Provided records:
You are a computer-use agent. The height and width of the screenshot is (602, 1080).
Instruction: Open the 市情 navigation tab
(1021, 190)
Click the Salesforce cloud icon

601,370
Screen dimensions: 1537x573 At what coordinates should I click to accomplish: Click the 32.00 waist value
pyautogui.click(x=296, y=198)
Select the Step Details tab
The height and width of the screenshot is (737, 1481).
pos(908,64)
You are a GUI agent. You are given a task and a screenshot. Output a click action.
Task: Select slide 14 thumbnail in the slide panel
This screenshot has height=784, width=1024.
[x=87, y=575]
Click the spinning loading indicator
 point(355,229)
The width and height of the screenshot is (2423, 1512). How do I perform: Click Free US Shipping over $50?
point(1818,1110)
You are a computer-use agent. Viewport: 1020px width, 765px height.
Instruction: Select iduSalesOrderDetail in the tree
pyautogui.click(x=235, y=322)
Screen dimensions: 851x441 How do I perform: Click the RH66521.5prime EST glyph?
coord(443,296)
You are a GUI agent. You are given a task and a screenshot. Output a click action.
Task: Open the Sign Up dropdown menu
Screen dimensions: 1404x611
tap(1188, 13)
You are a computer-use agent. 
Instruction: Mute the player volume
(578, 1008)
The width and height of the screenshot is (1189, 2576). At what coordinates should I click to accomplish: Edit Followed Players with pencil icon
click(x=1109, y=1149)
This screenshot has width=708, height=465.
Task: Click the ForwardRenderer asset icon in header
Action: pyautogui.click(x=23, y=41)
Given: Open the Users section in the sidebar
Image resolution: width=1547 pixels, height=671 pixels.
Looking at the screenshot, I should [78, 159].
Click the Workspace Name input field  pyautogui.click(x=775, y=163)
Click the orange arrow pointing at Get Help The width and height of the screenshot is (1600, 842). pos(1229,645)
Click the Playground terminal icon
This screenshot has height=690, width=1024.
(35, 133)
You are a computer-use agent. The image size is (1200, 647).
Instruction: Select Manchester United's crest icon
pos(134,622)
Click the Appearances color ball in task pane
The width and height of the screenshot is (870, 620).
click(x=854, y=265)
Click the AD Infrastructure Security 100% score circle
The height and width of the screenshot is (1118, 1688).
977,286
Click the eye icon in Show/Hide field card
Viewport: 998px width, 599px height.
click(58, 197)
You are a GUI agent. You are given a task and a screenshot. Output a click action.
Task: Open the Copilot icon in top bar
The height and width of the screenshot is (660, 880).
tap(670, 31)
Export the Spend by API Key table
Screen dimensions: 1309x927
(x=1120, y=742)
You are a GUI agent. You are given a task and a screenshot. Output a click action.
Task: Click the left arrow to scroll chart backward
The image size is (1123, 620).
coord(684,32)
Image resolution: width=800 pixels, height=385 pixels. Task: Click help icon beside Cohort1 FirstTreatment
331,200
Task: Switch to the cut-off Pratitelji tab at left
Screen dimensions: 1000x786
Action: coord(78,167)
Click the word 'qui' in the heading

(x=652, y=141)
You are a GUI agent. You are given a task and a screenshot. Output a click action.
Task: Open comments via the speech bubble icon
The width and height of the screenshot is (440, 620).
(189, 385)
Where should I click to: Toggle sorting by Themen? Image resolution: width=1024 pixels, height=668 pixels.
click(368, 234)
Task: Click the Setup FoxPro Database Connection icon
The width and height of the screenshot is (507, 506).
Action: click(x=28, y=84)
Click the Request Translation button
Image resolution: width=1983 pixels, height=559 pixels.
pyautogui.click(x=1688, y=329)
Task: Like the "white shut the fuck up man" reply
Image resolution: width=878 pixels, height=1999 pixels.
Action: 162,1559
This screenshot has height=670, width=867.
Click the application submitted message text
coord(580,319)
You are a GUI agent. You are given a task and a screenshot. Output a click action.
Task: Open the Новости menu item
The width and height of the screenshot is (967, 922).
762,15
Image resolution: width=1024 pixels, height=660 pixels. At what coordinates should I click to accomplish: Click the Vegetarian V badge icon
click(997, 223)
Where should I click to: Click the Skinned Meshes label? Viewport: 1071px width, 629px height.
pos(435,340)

Goal of the exercise: Down to the last line, restate the records exactly.

Worked solution:
You are a computer-use agent. The height and width of the screenshot is (602, 1080).
Instruction: Open the 市情 navigation tab
(1021, 190)
Click the Salesforce cloud icon

601,370
Screen dimensions: 1537x573 At what coordinates should I click to accomplish: Click the 32.00 waist value
pyautogui.click(x=296, y=198)
Select the Step Details tab
The height and width of the screenshot is (737, 1481).
pos(908,64)
You are a GUI agent. You are given a task and a screenshot. Output a click action.
Task: Select slide 14 thumbnail in the slide panel
This screenshot has height=784, width=1024.
[x=87, y=575]
Click the spinning loading indicator
 point(355,229)
The width and height of the screenshot is (2423, 1512). How do I perform: Click Free US Shipping over $50?
point(1818,1110)
You are a computer-use agent. Viewport: 1020px width, 765px height.
Instruction: Select iduSalesOrderDetail in the tree
pyautogui.click(x=235, y=322)
Screen dimensions: 851x441 How do I perform: Click the RH66521.5prime EST glyph?
coord(443,296)
You are a GUI agent. You are given a task and a screenshot. Output a click action.
Task: Open the Sign Up dropdown menu
Screen dimensions: 1404x611
tap(1188, 13)
You are a computer-use agent. 
Instruction: Mute the player volume
(578, 1008)
The width and height of the screenshot is (1189, 2576). At what coordinates should I click to accomplish: Edit Followed Players with pencil icon
click(x=1109, y=1149)
This screenshot has width=708, height=465.
Task: Click the ForwardRenderer asset icon in header
Action: pyautogui.click(x=23, y=41)
Given: Open the Users section in the sidebar
Image resolution: width=1547 pixels, height=671 pixels.
Looking at the screenshot, I should [78, 159].
Click the Workspace Name input field  pyautogui.click(x=775, y=163)
Click the orange arrow pointing at Get Help The width and height of the screenshot is (1600, 842). pos(1229,645)
Click the Playground terminal icon
This screenshot has height=690, width=1024.
(35, 133)
You are a computer-use agent. The image size is (1200, 647).
Instruction: Select Manchester United's crest icon
pos(134,622)
Click the Appearances color ball in task pane
The width and height of the screenshot is (870, 620).
click(x=854, y=265)
Click the AD Infrastructure Security 100% score circle
The height and width of the screenshot is (1118, 1688).
977,286
Click the eye icon in Show/Hide field card
Viewport: 998px width, 599px height.
click(58, 197)
You are a GUI agent. You are given a task and a screenshot. Output a click action.
Task: Open the Copilot icon in top bar
The height and width of the screenshot is (660, 880).
tap(670, 31)
Export the Spend by API Key table
Screen dimensions: 1309x927
(x=1120, y=742)
You are a GUI agent. You are given a task and a screenshot. Output a click action.
Task: Click the left arrow to scroll chart backward
The image size is (1123, 620).
coord(684,32)
Image resolution: width=800 pixels, height=385 pixels. Task: Click help icon beside Cohort1 FirstTreatment
331,200
Task: Switch to the cut-off Pratitelji tab at left
Screen dimensions: 1000x786
Action: coord(78,167)
Click the word 'qui' in the heading

(x=652, y=141)
You are a GUI agent. You are given a task and a screenshot. Output a click action.
Task: Open comments via the speech bubble icon
The width and height of the screenshot is (440, 620).
(189, 385)
Where should I click to: Toggle sorting by Themen? Image resolution: width=1024 pixels, height=668 pixels.
click(368, 234)
Task: Click the Setup FoxPro Database Connection icon
The width and height of the screenshot is (507, 506).
Action: click(x=28, y=84)
Click the Request Translation button
Image resolution: width=1983 pixels, height=559 pixels.
pyautogui.click(x=1688, y=329)
Task: Like the "white shut the fuck up man" reply
Image resolution: width=878 pixels, height=1999 pixels.
Action: 162,1559
This screenshot has height=670, width=867.
Click the application submitted message text
coord(580,319)
You are a GUI agent. You are given a task and a screenshot. Output a click action.
Task: Open the Новости menu item
The width and height of the screenshot is (967, 922).
762,15
Image resolution: width=1024 pixels, height=660 pixels. At what coordinates should I click to accomplish: Click the Vegetarian V badge icon
click(997, 223)
Where should I click to: Click the Skinned Meshes label? Viewport: 1071px width, 629px height.
pos(435,340)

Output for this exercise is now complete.